Apesar de o Brasil ter se tornado o novo epicentro da pandemia no mundo, com mais de 3 mil mortes por dia em média nos últimos sete dias, Bolsonaro tem se mantido firme contra as medidas de isolamento social, que são recomendadas por autoridades sanitárias para conter a circulação do vírus.

O presidente tem travado uma disputa acirrada com governadores que impuseram o fechamento de atividades econômicas mediante o colapso de seus sistemas de saúde, e chegou a apresentar ação ao Supremo Tribunal Federal (STF) contra chefes de Executivos estaduais.

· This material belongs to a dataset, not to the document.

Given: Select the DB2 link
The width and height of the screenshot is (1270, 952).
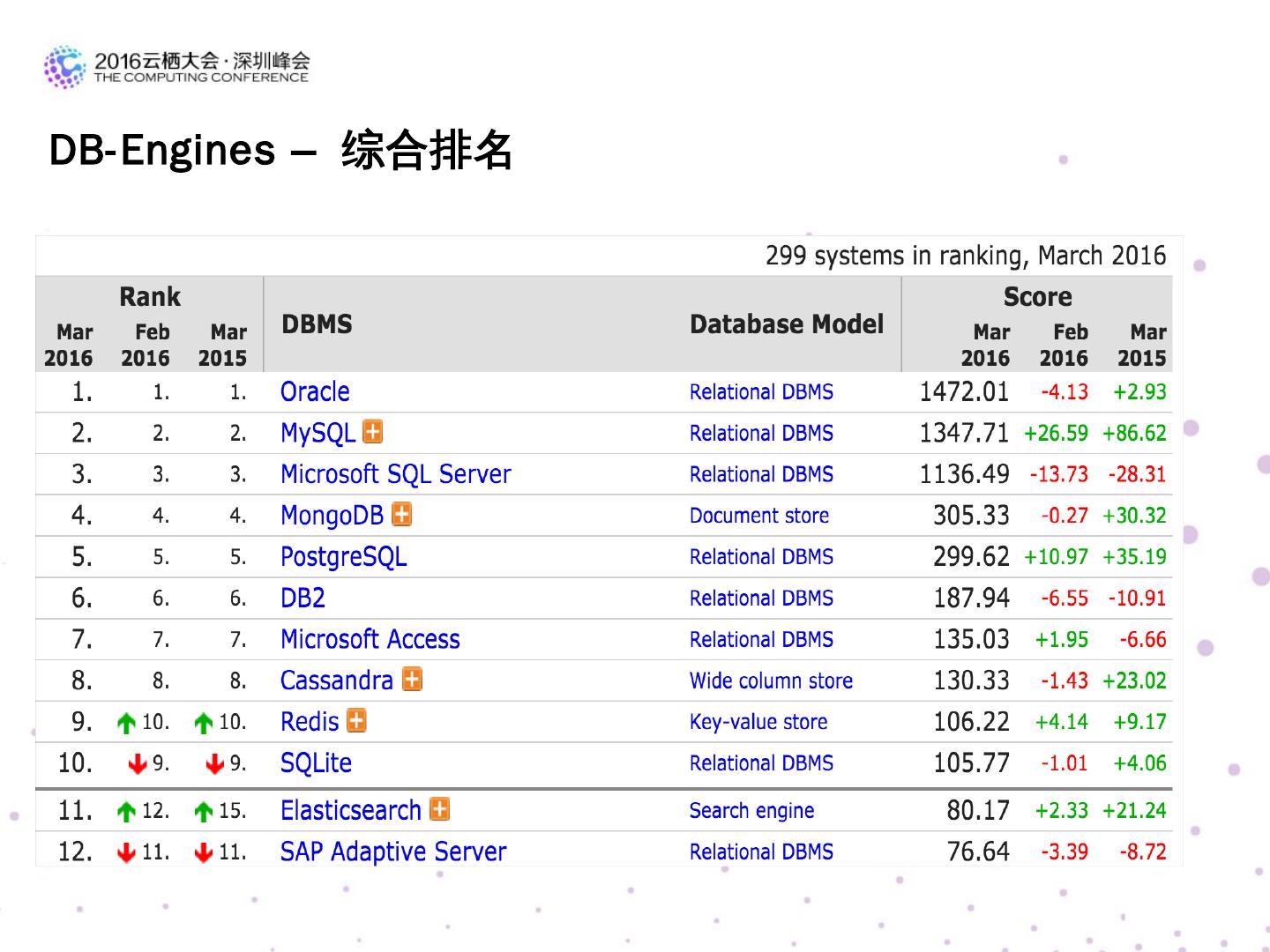Looking at the screenshot, I should click(303, 599).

"Cada vez mais, com mais desemprego, a política do fecha tudo e fica em casa, mais gente está comendo menos, alguns passando necessidades seríssimas, e nós temos que vencer isso. A guerra da minha parte não é política, é a guerra que tem a ver com o futuro de uma nação. Não podemos esquecer a questão do emprego", disse Bolsonaro em vídeo transmitido nas redes sociais durante visita a uma associação beneficente no entorno de Brasília que oferece refeição para pessoas necessitadas.

O presidente estava acompanhado do novo ministro da Defesa, Walter Braga Netto, que deixou a Casa Civil para assumir a Defesa esta semana como parte de uma reforma ministerial em que Bolsonaro mexeu no comando de seis ministérios. Os dois estavam sem máscara.

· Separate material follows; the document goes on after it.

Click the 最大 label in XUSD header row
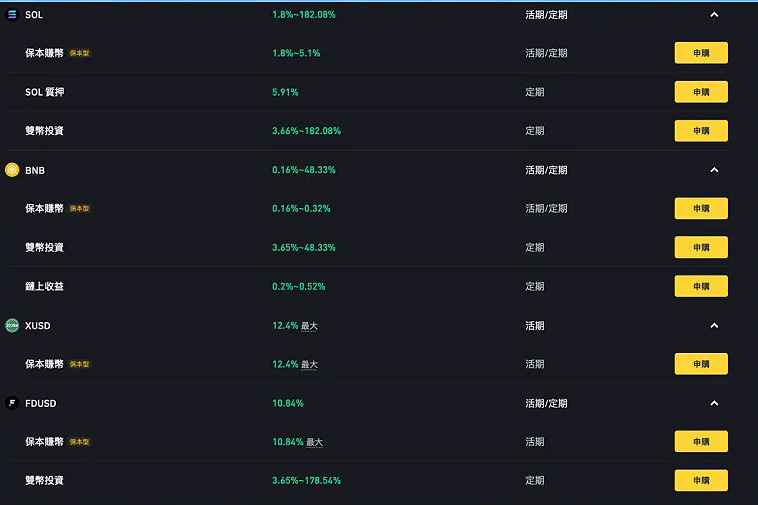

"A política de lockdown tem um efeito colateral muito grave, muito danoso, que é o desemprego", acrescentou Bolsonaro em entrevista a repórteres na volta ao Palácio da Alvorada. "O efeito colateral não pode ser mais danoso do que o próprio vírus."

O presidente também anunciou que o Ministério da Defesa colocará as Forças Armadas à disposição do Ministério da Saúde para apoiar a campanha de imunização contra a Covid-19. No entanto, o maior entrave à vacinação não tem sido a falta de pessoal, mas sim a escassez de imunizantes, uma vez que o Brasil demorou a fechar contrato com fornecedores.

Ao longo da pandemia, que já matou mais de 328 mil pessoas no Brasil, Bolsonaro disse diversas vezes que não tomaria vacina contra a Covid-19, mas recentemente mudou de discurso e admitiu a possibilidade de ser vacinado. Neste sábado, ele voltou a afirmar que pode tomar o imunizante.

"Eu já estou imunizado com o vírus. Se acharam que eu devo me vacinar eu vacino, sem problema nenhum. Mas acho que essa vacina minha tem que ser dada a alguém que ainda não contraiu o vírus e corre um risco muito maior do que eu. Da minha parte não tem problema nenhum buscar um posto de saúde e me vacinar agora que chegou a minha idade", disse.

Bolsonaro, de 66 anos, poderia ser vacinado contra a Covid-19 em Brasília a partir de sábado, quando a capital federal passou a imunizar a faixa etária dele. Na quinta-feira, o presidente disse que decidiria sobre receber ou não a vacina contra Covid depois que "o último brasileiro for vacinado".